Material shown Block Start
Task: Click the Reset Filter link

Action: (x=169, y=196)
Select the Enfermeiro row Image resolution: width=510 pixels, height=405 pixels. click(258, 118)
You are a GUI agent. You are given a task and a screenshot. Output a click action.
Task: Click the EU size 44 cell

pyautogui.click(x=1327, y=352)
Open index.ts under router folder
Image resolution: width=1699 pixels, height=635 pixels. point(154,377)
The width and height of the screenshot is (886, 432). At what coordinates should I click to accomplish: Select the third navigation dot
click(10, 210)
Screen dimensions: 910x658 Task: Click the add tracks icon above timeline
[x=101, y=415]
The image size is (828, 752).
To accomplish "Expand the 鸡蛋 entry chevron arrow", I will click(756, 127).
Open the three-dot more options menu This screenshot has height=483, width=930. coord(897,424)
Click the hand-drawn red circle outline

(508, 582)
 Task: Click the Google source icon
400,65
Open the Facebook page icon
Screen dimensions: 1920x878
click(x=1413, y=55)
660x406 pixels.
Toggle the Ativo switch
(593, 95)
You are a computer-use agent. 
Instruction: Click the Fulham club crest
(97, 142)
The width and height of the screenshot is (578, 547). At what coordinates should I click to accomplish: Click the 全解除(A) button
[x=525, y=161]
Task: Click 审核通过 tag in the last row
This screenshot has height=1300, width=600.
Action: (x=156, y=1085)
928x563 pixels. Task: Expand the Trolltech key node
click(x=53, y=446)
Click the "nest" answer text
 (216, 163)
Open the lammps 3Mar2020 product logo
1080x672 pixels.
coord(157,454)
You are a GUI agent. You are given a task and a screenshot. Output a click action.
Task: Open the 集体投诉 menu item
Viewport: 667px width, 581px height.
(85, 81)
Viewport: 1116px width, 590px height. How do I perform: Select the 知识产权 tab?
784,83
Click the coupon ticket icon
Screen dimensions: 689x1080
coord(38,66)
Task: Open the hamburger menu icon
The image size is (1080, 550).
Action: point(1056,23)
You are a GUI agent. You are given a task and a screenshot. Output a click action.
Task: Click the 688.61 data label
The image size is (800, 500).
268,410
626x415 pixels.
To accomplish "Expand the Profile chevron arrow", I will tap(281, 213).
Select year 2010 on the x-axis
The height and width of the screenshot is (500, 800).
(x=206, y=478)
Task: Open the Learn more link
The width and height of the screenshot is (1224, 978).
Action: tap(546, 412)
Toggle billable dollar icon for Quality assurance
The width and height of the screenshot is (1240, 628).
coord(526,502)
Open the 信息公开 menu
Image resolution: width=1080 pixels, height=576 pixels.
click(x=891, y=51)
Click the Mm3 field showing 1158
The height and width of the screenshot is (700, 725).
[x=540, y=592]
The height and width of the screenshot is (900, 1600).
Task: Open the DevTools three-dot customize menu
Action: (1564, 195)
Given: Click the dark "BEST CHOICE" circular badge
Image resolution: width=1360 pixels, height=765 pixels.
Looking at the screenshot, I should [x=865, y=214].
Material shown Block End
▸ **Work item**: All records above must be printed again, exactly.

▸ **Response area**:
Task: Click the Reset Filter link

Action: (x=169, y=196)
Select the Enfermeiro row Image resolution: width=510 pixels, height=405 pixels. click(258, 118)
You are a GUI agent. You are given a task and a screenshot. Output a click action.
Task: Click the EU size 44 cell

pyautogui.click(x=1327, y=352)
Open index.ts under router folder
Image resolution: width=1699 pixels, height=635 pixels. point(154,377)
The width and height of the screenshot is (886, 432). At what coordinates should I click to accomplish: Select the third navigation dot
click(10, 210)
Screen dimensions: 910x658 Task: Click the add tracks icon above timeline
[x=101, y=415]
The image size is (828, 752).
To accomplish "Expand the 鸡蛋 entry chevron arrow", I will click(756, 127).
Open the three-dot more options menu This screenshot has height=483, width=930. coord(897,424)
Click the hand-drawn red circle outline

(508, 582)
 Task: Click the Google source icon
400,65
Open the Facebook page icon
Screen dimensions: 1920x878
click(x=1413, y=55)
660x406 pixels.
Toggle the Ativo switch
(593, 95)
You are a computer-use agent. 
Instruction: Click the Fulham club crest
(97, 142)
The width and height of the screenshot is (578, 547). At what coordinates should I click to accomplish: Click the 全解除(A) button
[x=525, y=161]
Task: Click 审核通过 tag in the last row
This screenshot has height=1300, width=600.
Action: (x=156, y=1085)
928x563 pixels. Task: Expand the Trolltech key node
click(x=53, y=446)
Click the "nest" answer text
 (216, 163)
Open the lammps 3Mar2020 product logo
1080x672 pixels.
coord(157,454)
You are a GUI agent. You are given a task and a screenshot. Output a click action.
Task: Open the 集体投诉 menu item
Viewport: 667px width, 581px height.
(85, 81)
Viewport: 1116px width, 590px height. How do I perform: Select the 知识产权 tab?
784,83
Click the coupon ticket icon
Screen dimensions: 689x1080
coord(38,66)
Task: Open the hamburger menu icon
The image size is (1080, 550).
Action: point(1056,23)
You are a GUI agent. You are given a task and a screenshot. Output a click action.
Task: Click the 688.61 data label
The image size is (800, 500).
268,410
626x415 pixels.
To accomplish "Expand the Profile chevron arrow", I will tap(281, 213).
Select year 2010 on the x-axis
The height and width of the screenshot is (500, 800).
(x=206, y=478)
Task: Open the Learn more link
The width and height of the screenshot is (1224, 978).
Action: tap(546, 412)
Toggle billable dollar icon for Quality assurance
The width and height of the screenshot is (1240, 628).
coord(526,502)
Open the 信息公开 menu
Image resolution: width=1080 pixels, height=576 pixels.
click(x=891, y=51)
Click the Mm3 field showing 1158
The height and width of the screenshot is (700, 725).
[x=540, y=592]
The height and width of the screenshot is (900, 1600).
Task: Open the DevTools three-dot customize menu
Action: (1564, 195)
Given: Click the dark "BEST CHOICE" circular badge
Image resolution: width=1360 pixels, height=765 pixels.
Looking at the screenshot, I should [x=865, y=214].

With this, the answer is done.